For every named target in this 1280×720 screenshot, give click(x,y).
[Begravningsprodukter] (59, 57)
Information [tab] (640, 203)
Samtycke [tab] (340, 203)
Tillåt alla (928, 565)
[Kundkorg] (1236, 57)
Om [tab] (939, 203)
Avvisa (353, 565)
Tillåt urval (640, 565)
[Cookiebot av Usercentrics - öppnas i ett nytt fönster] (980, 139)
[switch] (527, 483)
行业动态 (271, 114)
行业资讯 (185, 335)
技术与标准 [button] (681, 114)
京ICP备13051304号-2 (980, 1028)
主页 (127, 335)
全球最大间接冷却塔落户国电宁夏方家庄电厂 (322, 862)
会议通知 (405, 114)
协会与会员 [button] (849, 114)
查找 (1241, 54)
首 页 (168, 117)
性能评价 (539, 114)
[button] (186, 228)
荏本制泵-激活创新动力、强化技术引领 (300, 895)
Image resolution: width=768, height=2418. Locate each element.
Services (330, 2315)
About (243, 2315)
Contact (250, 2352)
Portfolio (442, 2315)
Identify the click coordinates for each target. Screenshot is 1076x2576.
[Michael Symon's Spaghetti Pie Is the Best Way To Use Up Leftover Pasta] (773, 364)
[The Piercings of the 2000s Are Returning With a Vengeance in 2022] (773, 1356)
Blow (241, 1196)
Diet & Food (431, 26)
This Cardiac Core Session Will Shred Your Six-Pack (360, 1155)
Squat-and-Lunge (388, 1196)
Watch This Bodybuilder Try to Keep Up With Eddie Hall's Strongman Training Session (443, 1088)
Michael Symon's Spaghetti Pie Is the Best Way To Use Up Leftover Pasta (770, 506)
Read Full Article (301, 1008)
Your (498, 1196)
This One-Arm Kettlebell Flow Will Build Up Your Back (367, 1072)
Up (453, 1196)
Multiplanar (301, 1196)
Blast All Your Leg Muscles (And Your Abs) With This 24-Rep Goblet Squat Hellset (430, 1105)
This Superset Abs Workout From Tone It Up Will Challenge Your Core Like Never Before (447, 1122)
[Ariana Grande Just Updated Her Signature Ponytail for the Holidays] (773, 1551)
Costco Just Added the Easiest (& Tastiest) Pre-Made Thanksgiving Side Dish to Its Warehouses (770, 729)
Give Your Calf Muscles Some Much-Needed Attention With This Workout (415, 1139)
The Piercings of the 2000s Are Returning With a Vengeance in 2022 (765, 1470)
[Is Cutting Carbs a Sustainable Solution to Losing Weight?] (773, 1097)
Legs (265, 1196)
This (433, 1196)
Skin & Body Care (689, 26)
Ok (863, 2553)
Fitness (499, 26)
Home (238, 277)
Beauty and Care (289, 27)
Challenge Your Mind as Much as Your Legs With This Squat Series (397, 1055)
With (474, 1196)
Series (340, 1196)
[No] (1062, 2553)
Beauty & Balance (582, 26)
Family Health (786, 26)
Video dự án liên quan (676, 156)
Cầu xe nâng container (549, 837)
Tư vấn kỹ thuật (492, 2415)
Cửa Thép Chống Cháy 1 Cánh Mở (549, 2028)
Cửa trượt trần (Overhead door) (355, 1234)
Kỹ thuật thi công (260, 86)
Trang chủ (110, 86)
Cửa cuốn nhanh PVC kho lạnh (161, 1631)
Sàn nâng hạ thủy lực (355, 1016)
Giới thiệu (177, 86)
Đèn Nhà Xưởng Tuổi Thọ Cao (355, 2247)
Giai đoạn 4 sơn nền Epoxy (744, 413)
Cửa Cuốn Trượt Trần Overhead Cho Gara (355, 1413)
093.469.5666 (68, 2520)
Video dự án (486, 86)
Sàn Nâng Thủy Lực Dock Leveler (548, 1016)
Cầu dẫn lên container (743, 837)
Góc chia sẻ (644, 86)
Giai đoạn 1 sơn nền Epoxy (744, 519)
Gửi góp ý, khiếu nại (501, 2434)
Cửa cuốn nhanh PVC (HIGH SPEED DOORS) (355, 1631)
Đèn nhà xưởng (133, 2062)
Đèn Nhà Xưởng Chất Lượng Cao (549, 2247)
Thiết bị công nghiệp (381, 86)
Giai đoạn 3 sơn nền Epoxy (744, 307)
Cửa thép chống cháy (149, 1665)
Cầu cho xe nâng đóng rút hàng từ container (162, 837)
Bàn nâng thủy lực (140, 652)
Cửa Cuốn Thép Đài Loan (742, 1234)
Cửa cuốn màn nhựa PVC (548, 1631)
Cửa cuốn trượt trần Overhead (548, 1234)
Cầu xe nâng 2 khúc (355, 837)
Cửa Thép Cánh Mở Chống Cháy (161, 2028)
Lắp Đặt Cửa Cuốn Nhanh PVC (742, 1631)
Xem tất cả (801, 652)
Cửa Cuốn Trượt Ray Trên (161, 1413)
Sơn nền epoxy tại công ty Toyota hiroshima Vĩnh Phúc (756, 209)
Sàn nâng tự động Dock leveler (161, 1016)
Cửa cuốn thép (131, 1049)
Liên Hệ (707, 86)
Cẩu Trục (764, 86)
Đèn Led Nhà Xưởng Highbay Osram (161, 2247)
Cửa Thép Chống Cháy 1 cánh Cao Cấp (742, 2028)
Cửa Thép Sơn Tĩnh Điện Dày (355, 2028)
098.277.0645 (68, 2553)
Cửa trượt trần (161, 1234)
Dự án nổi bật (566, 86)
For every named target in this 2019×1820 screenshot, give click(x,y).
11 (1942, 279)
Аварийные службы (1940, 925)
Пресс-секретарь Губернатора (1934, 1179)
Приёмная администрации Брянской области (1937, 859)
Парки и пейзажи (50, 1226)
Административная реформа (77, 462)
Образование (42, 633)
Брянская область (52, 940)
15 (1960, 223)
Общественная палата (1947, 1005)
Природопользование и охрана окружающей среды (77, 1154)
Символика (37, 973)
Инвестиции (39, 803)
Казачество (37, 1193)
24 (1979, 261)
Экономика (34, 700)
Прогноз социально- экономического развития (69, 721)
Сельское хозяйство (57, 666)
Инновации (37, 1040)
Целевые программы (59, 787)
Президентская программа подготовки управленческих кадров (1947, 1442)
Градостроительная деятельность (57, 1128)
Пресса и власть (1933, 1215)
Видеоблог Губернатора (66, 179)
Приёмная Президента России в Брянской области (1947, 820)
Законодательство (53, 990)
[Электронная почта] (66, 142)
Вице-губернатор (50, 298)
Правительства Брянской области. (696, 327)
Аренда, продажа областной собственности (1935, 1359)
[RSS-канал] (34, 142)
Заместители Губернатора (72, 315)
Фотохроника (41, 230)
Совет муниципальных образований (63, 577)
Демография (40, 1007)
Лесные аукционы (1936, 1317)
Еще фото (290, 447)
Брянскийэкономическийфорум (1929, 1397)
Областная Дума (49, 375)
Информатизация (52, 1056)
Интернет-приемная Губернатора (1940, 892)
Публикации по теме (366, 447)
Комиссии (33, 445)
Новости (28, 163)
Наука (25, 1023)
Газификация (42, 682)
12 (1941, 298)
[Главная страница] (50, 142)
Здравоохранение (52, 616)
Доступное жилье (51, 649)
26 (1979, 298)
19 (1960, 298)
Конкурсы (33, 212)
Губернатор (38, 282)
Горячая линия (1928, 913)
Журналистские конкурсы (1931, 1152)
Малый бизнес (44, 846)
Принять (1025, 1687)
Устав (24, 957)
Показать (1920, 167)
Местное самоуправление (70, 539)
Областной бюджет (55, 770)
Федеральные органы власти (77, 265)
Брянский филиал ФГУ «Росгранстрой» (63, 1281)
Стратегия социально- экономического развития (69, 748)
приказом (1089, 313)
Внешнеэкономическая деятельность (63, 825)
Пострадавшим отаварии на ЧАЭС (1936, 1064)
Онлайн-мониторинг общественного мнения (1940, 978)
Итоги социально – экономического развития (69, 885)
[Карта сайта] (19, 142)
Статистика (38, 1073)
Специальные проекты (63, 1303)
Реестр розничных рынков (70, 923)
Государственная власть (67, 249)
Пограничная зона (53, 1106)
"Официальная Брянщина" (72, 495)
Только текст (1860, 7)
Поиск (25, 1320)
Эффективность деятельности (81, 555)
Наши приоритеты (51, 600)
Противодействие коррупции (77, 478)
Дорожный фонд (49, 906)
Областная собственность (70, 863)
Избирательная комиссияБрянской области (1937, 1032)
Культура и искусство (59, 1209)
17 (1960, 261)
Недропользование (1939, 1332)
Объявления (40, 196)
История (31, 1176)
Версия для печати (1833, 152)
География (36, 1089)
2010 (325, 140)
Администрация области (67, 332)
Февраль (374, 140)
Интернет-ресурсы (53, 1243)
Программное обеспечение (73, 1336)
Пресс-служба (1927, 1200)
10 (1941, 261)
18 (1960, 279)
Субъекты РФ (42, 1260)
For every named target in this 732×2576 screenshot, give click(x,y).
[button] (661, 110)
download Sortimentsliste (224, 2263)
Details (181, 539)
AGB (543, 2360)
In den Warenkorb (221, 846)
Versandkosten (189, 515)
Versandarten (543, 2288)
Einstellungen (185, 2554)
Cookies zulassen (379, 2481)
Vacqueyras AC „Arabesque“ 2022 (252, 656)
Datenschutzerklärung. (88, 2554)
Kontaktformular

···

• [Task goal]
Going back to the entries above, set down exactly the lines that begin at the one with "Принять (1025, 1687)" and end at the one with "приказом (1089, 313)", both included, and nothing else.

• [Exercise answer]
Принять (1025, 1687)
Устав (24, 957)
Показать (1920, 167)
Местное самоуправление (70, 539)
Областной бюджет (55, 770)
Федеральные органы власти (77, 265)
Брянский филиал ФГУ «Росгранстрой» (63, 1281)
Стратегия социально- экономического развития (69, 748)
приказом (1089, 313)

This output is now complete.